(Stored dataset items)
________
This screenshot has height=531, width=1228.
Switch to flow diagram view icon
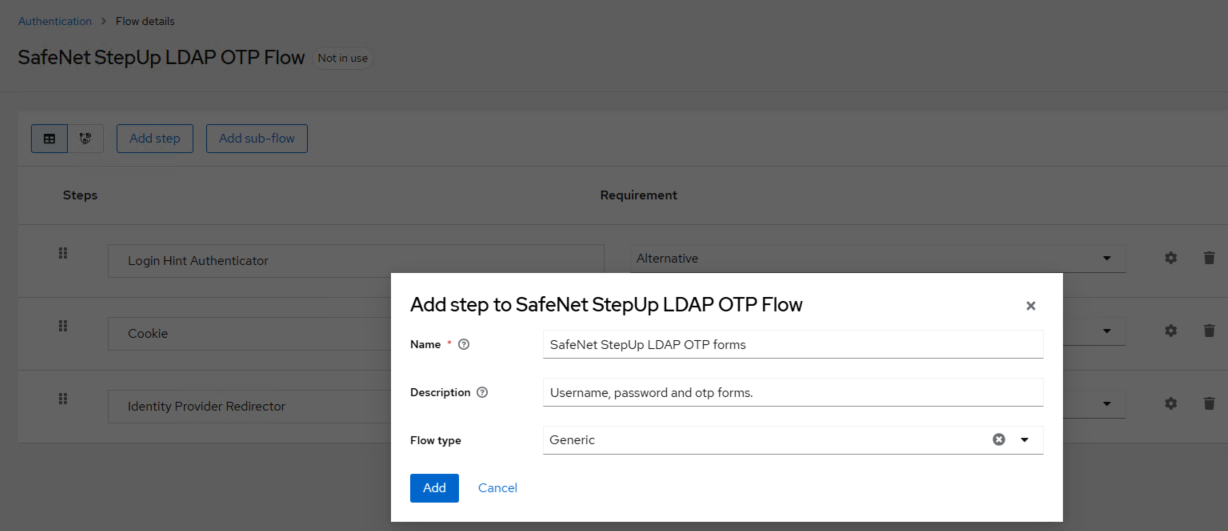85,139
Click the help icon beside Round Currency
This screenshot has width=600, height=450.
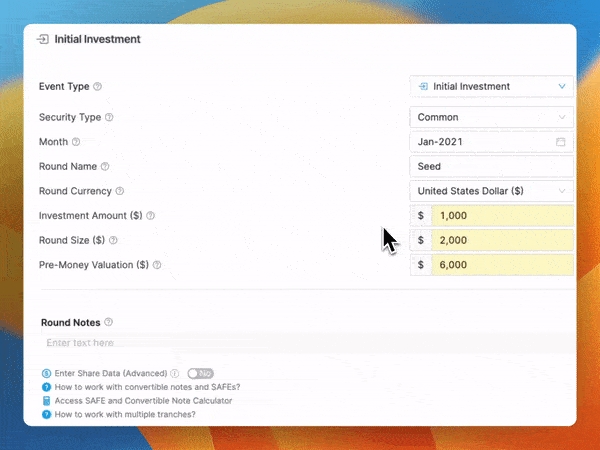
________
__Exercise details__:
Keep the pictures out, and write out the rest of the data above word for word.

__Solution__:
This screenshot has height=531, width=1228.
Switch to flow diagram view icon
85,139
Click the help icon beside Round Currency
This screenshot has width=600, height=450.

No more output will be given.